Rhett was sitting beside her. His arms were wrapped across his knees, his face hidden in the hollow they made.

Scarlett stretched luxuriantly. For the first time she felt the rasping sand against her skin, noticed her surroundings. Why, it’s pouring down rain. We’ll catch our death. We’ll have to find some shelter before we make love again. Her dimples flickered, and she stifled a giggle. Maybe not, we sure didn’t pay any attention to the weather just now.

She reached out her hand and traced Rhett’s spine with her fingernails.

He jerked away as if she’d burned him, turning in a rush to face her, then springing to his feet. She couldn’t read his expression.

“I didn’t want to wake you,” he said. “Try to get some more rest if you can. I’m going to look for some place to dry out and build a fire. There are shacks on all these islands.”

“I’ll go with you.” Scarlett struggled to get up. Rhett’s sweater was across her legs, and she was still wearing hers. She felt burdened by their water-laden weight.

“No. You stay here.” He was walking away, up the steep dunes. Scarlett gaped foolishly, not believing her eyes.

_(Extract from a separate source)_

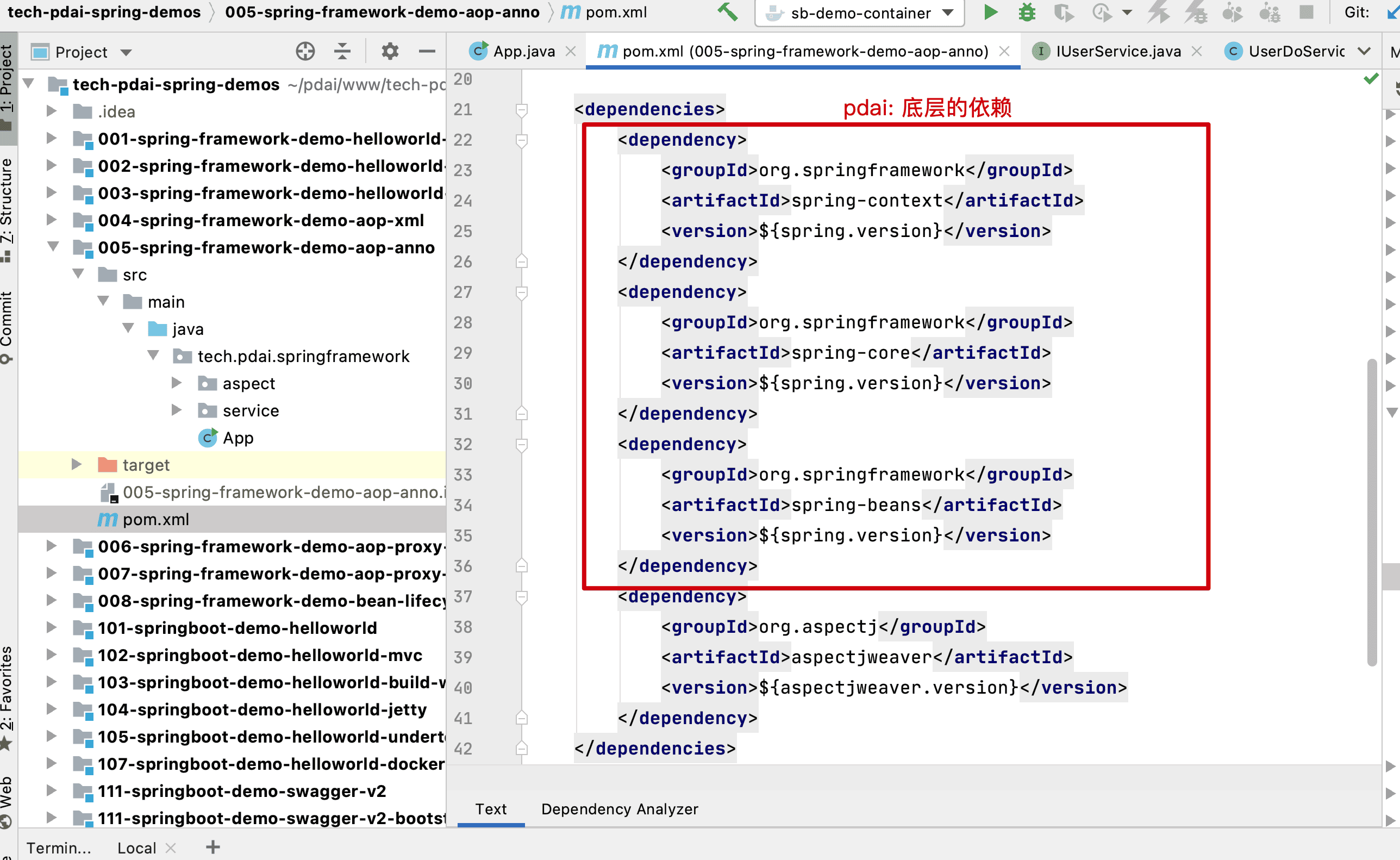The width and height of the screenshot is (1400, 860).
Task: Expand the target folder
Action: point(76,465)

“Rhett! You can’t leave me. I won’t let you.”

But he kept climbing. She could see only his broad back with his wet shirt clinging to it.

At the top of the dune he halted. His head turned slowly from side to side. Then his hunched shoulders squared. He turned and slid recklessly down the steep slope.

“There’s a cottage. I know where we are. Get up.” Rhett held his hand out to help Scarlett rise. She clasped it eagerly.


The cottages that some Charlestonians had built on the nearby islands were designed to capture the cooler sea breezes in the hot humid days of the long Southern summer. They were retreats from the city and the city’s formality, little more than unornamented shacks with deep shaded porches and weathered clapboard siding perched on creosoted timbers to raise them above the blistering summer sands. In the cold driving rain the shelter Rhett had found looked derelict and inadequate to stand against the buffeting wind. But he knew these island houses had stood for generations, and had kitchen fireplaces where meals were prepared. Exactly the shelter needed for shipwreck survivors.

He broke open the door to the cottage with a single kick. Scarlett followed him inside. Why was he so silent? He’d hardly said a word to her, not even when he was carrying her in his arms through the thicket of low shrubs at the base of the sand dunes. I want him to talk, Scarlett thought, I want to hear his voice saying how much he loves me. Lord knows he made me wait long enough.

He found a worn patchwork quilt in a cupboard. “Take off those wet things and wrap up in this,” he said. He tossed the quilt onto her lap. “I’ll have a fire started in a minute.”

Scarlett dropped her torn pantalets on top of the soaked sweater and dried herself on the quilt. It was soft, and it felt good. She wrapped it shawl-fashion then sat down again on the hard kitchen chair. The quilt made an envelope for her feet on the floor. She was dry for the first time in hours, but she began to shiver.

Rhett brought dry wood in from a box on the porch outside the kitchen. In a few minutes there was a small fire in the big fireplace. Almost at once it bit into the teepee of logs and a tall orange burst of flame leapt into crackling life. It lit his brooding face.

Scarlett hobbled across the room to warm herself at the fire. “Why don’t you get out of your wet things, too, Rhett? I’ll let you have the quilt to dry off on; it feels wonderful.” She dropped her eyes as if she were embarrassed by her boldness. Her thick lashes fluttered on her cheeks. Rhett did not respond.

“I’ll just get soaked again when I go back out,” he said. “We’re only a couple of miles from Fort Moultrie. I’ll go get help.” Rhett walked into the small pantry adjoining the kitchen.